Unglückliche Projekte

Zum Artikel „In Kirchheim dirigiert ,El Capitan‘“ vom 2. Dezember

Warum ist die „herrschende Wechselstimmung“ im Vorfeld der Oberbürgermeisterwahl journalistisch im Teckboten nicht abgebildet worden? Wer die Artikel über die politische Arbeit der seitherigen Oberbürgermeisterin Angelika Matt-Heidecker las, konnte den Eindruck gewinnen, dass fast alle in Kirchheim mit der Arbeit der Amtsinhaberin zufrieden sind, die Wiederwahl somit eine reine Formalität sei. Wenn aber fast drei Viertel der Wähler mit Dr. Pascal Bader einen Kandidaten zum Oberbürgermeister wählten, den bis vier Wochen vor der Wahl keiner kannte, deutet dies auf eine andere Meinung der Bürger hin.

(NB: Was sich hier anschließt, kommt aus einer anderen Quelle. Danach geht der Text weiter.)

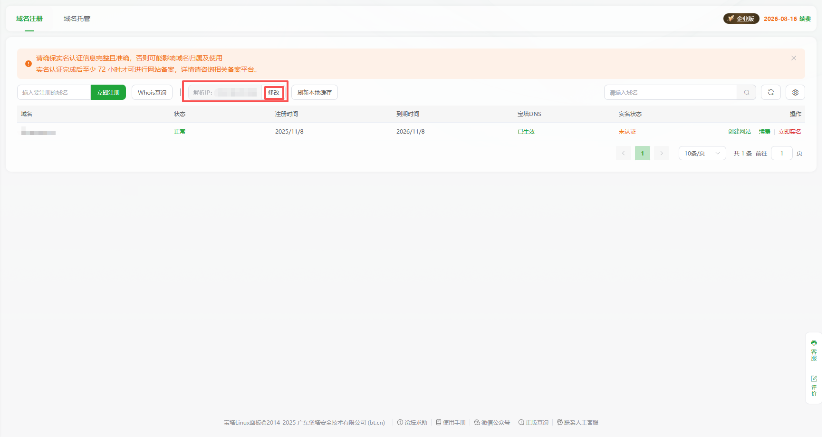
Task: Click 立即实名 to verify the domain
Action: [x=789, y=132]
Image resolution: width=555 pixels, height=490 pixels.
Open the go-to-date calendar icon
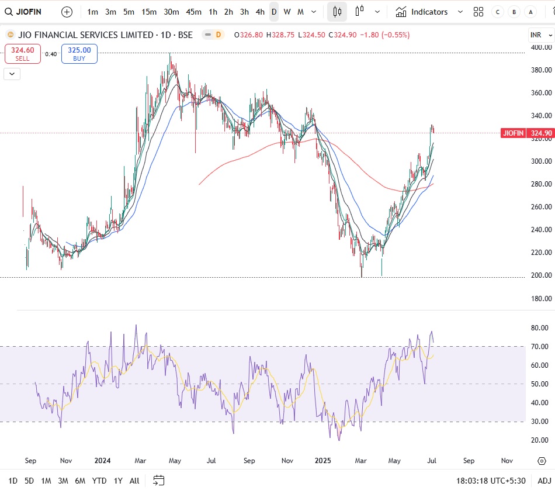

Die Wechselstimmung war in Kirchheim mit Händen zu greifen. Ich selbst nahm den Unmut vieler Kirchheimer über zahlreiche, nach Auffassung der betroffenen Bürger wenig geglückte Projekte wahr. Exemplarisch sei der misslungene Umbau des Freibads genannt: Noch 2018 war alles ein Provisorium. Bis heute empfinden viele Nutzer des Freibads die Sanitärbereiche und Umzugskabinen als unterdimensioniert. Es gab Unmut über die Planung der Orte der Anschlussunterbringung für Asylbewerber - Klosterwiese, Dreschplatz in Lindorf, Ginsterweg und so weiter. Viele Ötlinger und Lindorfer fühlten sich mit der Planung des Rauner-Campus schulpolitisch abgehängt.

Während andere Bürgermeister in der Umgebung Kirchheims sich teilweise kritische Berichterstattung gefallen lassen mussten, konnte sich das jetzige, noch amtierende Kirchheimer Stadtoberhaupt auf fast ausschließlich positive Artikel im Teckboten verlassen. Was ich mir wünsche, ist, dass es im Teckboten wie früher wieder mehr Ausgewogenheit gibt, alle gesellschaftspolitischen Positionen der Leser, auch die zuwanderungskritischen, redaktionell abgebildet werden.